[[ Provided records, beginning ]]
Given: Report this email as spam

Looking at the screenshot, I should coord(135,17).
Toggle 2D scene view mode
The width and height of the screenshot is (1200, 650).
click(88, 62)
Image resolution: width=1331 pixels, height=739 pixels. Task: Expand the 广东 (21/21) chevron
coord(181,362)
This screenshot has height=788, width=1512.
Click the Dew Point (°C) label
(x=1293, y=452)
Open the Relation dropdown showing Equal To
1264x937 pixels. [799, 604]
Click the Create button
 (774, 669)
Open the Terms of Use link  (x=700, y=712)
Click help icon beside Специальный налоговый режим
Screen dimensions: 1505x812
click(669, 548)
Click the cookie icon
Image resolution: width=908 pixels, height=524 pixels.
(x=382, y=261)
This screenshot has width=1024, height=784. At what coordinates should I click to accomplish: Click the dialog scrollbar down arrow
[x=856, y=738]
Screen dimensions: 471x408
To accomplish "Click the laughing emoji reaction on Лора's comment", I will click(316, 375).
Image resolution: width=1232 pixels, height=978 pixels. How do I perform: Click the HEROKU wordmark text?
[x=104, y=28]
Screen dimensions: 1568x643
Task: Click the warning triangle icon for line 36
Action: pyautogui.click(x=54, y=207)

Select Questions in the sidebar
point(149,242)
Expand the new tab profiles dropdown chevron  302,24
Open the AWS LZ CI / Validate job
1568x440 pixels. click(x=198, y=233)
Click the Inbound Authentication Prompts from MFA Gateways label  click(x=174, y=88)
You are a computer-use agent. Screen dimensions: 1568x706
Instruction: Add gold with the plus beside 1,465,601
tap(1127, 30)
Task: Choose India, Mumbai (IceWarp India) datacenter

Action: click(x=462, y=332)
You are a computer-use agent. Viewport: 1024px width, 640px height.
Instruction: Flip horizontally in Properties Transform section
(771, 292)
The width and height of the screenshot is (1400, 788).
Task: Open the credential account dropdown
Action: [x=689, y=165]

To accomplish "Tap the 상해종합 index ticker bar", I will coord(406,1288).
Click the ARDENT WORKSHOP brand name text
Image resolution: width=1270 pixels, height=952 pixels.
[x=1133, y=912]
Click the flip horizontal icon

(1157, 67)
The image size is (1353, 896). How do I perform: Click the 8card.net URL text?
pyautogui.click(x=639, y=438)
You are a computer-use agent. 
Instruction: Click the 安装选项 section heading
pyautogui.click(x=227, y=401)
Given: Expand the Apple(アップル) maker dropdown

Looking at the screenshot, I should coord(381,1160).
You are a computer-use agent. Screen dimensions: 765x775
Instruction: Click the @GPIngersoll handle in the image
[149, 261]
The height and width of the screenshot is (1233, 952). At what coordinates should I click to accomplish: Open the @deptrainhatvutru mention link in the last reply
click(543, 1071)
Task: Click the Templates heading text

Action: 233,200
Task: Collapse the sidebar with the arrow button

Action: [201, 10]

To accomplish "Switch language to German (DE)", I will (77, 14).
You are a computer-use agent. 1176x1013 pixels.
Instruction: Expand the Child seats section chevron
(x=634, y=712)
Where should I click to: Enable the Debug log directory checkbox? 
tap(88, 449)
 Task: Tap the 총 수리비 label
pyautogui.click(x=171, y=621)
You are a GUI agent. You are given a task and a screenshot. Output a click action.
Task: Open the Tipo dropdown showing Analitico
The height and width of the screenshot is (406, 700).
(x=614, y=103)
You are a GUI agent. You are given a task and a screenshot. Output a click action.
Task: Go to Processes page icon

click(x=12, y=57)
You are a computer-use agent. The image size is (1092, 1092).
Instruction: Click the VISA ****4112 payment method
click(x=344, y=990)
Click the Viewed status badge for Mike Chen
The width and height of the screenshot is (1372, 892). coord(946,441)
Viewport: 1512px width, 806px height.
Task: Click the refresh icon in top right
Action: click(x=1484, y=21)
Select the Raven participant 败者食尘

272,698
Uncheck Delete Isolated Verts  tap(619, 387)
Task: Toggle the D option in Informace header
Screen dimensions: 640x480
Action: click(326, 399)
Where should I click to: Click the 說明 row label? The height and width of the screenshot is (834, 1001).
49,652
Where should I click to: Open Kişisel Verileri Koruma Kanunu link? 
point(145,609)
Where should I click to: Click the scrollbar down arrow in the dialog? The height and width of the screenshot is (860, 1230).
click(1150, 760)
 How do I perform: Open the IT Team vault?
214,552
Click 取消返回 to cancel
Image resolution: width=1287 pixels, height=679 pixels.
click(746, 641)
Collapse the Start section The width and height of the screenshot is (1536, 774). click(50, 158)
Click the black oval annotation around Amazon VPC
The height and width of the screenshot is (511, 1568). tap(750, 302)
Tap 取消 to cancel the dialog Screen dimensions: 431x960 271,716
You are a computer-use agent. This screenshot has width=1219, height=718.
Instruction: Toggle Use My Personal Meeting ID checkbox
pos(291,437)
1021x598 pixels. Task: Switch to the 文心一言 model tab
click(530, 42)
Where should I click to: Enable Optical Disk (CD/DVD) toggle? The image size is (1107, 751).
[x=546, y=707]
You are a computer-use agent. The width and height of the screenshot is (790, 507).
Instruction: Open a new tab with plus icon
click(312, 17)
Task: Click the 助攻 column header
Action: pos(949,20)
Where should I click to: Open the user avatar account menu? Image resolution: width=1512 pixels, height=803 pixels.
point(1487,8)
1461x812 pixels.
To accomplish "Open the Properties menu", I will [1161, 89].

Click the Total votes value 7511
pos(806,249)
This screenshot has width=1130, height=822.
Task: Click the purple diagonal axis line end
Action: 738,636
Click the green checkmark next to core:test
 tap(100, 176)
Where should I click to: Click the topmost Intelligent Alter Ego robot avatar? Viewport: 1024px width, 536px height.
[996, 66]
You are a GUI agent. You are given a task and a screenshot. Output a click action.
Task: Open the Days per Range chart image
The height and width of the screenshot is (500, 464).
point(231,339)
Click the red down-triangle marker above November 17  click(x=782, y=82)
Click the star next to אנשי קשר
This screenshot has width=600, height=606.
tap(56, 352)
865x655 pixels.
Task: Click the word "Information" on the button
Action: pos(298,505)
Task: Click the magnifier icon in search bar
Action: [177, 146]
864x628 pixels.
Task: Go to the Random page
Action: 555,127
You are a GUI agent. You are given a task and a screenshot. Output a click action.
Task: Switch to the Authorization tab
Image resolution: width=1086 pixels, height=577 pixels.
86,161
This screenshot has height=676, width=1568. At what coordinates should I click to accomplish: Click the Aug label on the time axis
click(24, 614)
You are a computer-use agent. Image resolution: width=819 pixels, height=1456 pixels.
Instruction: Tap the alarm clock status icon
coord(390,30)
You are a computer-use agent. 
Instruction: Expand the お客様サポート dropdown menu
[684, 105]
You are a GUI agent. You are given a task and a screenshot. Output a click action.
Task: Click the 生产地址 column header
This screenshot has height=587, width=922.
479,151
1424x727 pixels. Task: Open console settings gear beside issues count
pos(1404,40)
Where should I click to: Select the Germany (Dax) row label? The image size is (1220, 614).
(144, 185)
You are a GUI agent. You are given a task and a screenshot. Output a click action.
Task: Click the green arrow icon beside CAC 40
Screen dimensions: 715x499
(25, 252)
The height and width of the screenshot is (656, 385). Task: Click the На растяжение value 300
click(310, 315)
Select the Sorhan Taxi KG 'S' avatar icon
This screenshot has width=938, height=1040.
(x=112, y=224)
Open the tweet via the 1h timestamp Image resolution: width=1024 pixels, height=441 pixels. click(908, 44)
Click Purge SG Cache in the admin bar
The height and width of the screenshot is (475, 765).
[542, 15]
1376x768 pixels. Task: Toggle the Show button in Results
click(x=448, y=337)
[[ Provided records, end ]]
What you will do:
The range runs from the line with "1424x727 pixels. Task: Open" to the last line of the entries above, both included. Restate it word for word.

Exercise response:
1424x727 pixels. Task: Open console settings gear beside issues count
pos(1404,40)
Where should I click to: Select the Germany (Dax) row label? The image size is (1220, 614).
(144, 185)
You are a GUI agent. You are given a task and a screenshot. Output a click action.
Task: Click the green arrow icon beside CAC 40
Screen dimensions: 715x499
(25, 252)
The height and width of the screenshot is (656, 385). Task: Click the На растяжение value 300
click(310, 315)
Select the Sorhan Taxi KG 'S' avatar icon
This screenshot has width=938, height=1040.
(x=112, y=224)
Open the tweet via the 1h timestamp Image resolution: width=1024 pixels, height=441 pixels. click(908, 44)
Click Purge SG Cache in the admin bar
The height and width of the screenshot is (475, 765).
[542, 15]
1376x768 pixels. Task: Toggle the Show button in Results
click(x=448, y=337)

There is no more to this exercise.